====== INPUT DATA ======

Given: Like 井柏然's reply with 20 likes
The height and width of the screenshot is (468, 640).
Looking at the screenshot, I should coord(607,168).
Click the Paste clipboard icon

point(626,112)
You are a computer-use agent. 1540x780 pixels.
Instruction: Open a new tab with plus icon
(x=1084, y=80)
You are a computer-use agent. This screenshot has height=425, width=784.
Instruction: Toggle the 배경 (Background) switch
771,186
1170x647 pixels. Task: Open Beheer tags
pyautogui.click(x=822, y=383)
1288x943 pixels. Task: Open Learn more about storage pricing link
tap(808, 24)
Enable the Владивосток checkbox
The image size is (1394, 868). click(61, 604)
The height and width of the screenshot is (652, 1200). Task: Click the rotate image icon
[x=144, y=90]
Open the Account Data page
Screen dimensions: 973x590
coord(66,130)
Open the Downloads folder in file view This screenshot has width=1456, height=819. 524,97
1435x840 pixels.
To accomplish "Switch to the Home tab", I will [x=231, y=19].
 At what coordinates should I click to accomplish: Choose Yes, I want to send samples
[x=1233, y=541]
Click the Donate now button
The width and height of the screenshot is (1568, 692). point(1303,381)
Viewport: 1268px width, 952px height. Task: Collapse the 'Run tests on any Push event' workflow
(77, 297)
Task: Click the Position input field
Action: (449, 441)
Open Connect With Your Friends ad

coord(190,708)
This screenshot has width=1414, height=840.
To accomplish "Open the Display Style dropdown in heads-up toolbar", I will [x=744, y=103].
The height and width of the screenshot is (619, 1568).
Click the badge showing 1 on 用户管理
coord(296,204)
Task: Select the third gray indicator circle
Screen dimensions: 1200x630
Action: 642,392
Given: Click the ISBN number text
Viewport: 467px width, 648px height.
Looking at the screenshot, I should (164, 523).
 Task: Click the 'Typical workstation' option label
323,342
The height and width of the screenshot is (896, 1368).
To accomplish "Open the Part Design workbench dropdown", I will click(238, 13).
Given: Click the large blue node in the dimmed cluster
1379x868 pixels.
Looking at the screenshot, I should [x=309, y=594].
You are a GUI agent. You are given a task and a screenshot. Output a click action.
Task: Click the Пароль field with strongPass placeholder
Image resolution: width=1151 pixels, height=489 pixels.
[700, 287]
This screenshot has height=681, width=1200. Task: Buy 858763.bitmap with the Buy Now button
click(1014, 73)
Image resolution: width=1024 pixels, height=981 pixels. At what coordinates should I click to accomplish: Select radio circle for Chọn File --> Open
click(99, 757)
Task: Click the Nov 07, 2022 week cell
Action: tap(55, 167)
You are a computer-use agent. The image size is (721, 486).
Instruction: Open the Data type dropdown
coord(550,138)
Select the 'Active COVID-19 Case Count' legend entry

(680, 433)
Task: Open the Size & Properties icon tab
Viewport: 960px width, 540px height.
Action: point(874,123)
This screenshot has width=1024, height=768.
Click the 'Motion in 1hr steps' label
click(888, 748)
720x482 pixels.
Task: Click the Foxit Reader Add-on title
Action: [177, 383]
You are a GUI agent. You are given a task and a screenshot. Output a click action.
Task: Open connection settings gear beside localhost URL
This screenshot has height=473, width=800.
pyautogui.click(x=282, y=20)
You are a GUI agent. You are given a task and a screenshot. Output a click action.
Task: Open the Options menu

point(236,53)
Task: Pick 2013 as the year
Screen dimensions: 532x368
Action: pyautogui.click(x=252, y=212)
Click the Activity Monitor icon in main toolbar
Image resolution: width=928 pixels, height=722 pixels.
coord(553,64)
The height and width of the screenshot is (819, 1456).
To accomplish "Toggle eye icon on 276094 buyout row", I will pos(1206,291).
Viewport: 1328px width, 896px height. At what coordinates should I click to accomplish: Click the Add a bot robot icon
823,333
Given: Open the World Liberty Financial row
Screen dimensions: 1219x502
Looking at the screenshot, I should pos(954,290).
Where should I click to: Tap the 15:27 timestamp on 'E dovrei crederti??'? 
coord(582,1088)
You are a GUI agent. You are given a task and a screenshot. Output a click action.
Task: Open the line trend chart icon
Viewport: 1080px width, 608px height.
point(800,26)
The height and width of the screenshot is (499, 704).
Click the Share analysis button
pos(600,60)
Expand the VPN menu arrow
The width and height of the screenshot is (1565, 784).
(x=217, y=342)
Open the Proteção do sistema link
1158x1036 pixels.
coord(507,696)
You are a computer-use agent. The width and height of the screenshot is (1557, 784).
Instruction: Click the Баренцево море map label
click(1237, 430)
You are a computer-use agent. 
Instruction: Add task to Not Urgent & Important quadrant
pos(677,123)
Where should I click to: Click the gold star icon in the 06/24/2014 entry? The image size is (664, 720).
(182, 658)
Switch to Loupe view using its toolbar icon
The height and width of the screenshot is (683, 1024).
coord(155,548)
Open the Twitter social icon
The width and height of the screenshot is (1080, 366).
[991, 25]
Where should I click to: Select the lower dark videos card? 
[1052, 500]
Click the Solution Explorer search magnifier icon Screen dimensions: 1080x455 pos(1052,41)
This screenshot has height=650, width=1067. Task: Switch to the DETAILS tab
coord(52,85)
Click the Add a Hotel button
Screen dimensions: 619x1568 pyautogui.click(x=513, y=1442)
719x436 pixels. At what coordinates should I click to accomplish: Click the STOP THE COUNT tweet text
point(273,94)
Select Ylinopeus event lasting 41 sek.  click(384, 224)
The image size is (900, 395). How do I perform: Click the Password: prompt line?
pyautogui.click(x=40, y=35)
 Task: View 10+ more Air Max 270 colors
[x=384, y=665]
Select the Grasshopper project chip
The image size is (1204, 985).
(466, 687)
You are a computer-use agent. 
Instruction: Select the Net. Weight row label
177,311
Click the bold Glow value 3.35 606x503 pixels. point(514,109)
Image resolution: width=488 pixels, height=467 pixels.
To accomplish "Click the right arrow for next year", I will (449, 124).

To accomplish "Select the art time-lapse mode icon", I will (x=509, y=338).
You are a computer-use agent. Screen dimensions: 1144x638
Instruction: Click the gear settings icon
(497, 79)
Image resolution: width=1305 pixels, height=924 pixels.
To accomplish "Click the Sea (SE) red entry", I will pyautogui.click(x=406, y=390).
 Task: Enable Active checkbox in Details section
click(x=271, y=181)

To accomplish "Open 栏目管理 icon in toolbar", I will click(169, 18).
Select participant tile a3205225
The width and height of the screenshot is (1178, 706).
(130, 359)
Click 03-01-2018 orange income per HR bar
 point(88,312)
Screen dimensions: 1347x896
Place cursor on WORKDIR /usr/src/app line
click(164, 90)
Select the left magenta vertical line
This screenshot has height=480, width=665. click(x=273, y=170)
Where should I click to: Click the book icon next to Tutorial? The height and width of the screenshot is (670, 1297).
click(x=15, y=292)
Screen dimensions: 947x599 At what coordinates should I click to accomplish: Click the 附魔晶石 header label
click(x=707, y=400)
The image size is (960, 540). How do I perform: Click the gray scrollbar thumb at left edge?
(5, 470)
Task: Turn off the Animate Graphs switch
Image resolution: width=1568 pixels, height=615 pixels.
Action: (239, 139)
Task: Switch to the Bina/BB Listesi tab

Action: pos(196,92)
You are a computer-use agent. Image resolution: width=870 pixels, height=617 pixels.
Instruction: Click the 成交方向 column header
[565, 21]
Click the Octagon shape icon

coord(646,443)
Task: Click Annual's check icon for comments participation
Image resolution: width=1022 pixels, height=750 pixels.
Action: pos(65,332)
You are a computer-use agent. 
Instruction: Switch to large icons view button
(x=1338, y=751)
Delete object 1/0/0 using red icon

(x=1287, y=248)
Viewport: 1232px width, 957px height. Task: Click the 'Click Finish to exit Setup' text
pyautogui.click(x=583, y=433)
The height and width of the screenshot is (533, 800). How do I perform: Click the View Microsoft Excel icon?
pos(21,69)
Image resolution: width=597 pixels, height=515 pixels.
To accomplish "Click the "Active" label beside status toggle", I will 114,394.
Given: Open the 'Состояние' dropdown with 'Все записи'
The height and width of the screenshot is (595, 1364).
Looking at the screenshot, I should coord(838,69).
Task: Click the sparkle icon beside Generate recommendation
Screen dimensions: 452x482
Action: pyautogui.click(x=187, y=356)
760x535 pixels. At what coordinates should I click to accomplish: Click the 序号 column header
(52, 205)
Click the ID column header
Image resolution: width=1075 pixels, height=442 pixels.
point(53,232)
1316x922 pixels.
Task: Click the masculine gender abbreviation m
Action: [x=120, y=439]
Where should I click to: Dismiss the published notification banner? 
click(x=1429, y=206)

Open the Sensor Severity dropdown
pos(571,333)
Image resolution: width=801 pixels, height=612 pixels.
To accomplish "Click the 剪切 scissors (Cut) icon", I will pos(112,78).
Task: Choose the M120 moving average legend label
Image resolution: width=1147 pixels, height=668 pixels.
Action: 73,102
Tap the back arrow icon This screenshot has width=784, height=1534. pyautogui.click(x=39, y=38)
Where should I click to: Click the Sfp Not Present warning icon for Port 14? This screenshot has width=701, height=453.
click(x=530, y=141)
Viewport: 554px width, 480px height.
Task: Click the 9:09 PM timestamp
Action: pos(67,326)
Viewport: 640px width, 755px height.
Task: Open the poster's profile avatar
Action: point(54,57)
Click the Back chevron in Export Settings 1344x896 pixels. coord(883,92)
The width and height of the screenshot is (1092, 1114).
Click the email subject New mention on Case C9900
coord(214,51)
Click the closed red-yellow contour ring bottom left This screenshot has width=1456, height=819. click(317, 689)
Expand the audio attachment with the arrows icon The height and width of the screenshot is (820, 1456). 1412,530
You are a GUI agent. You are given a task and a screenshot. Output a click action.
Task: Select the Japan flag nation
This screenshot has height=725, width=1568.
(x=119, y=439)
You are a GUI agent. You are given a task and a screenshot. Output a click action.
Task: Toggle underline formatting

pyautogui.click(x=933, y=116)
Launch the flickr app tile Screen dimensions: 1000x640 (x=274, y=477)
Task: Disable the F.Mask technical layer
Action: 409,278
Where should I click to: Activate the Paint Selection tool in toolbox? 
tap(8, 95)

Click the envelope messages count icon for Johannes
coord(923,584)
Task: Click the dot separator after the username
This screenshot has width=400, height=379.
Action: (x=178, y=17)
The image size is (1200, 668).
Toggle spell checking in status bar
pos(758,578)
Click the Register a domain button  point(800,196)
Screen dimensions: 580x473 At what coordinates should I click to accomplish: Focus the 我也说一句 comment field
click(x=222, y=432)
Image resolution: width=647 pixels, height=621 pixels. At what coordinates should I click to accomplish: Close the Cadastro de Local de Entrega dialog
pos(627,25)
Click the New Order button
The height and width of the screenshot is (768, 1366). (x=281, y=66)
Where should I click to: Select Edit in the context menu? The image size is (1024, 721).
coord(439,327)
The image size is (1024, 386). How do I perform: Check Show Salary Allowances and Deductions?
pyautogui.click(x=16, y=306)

======

**EXERCISE TASK**
Copy out, unchanged, the records between the line holding "Click 03-01-2018 orange income per HR bar" and the line holding "I will 114,394.", inclusive.

**FULL OUTPUT**
Click 03-01-2018 orange income per HR bar
 point(88,312)
Screen dimensions: 1347x896
Place cursor on WORKDIR /usr/src/app line
click(164, 90)
Select the left magenta vertical line
This screenshot has height=480, width=665. click(x=273, y=170)
Where should I click to: Click the book icon next to Tutorial? The height and width of the screenshot is (670, 1297).
click(x=15, y=292)
Screen dimensions: 947x599 At what coordinates should I click to accomplish: Click the 附魔晶石 header label
click(x=707, y=400)
The image size is (960, 540). How do I perform: Click the gray scrollbar thumb at left edge?
(5, 470)
Task: Turn off the Animate Graphs switch
Image resolution: width=1568 pixels, height=615 pixels.
Action: (239, 139)
Task: Switch to the Bina/BB Listesi tab

Action: pos(196,92)
You are a computer-use agent. Image resolution: width=870 pixels, height=617 pixels.
Instruction: Click the 成交方向 column header
[565, 21]
Click the Octagon shape icon

coord(646,443)
Task: Click Annual's check icon for comments participation
Image resolution: width=1022 pixels, height=750 pixels.
Action: pos(65,332)
You are a computer-use agent. 
Instruction: Switch to large icons view button
(x=1338, y=751)
Delete object 1/0/0 using red icon

(x=1287, y=248)
Viewport: 1232px width, 957px height. Task: Click the 'Click Finish to exit Setup' text
pyautogui.click(x=583, y=433)
The height and width of the screenshot is (533, 800). How do I perform: Click the View Microsoft Excel icon?
pos(21,69)
Image resolution: width=597 pixels, height=515 pixels.
To accomplish "Click the "Active" label beside status toggle", I will 114,394.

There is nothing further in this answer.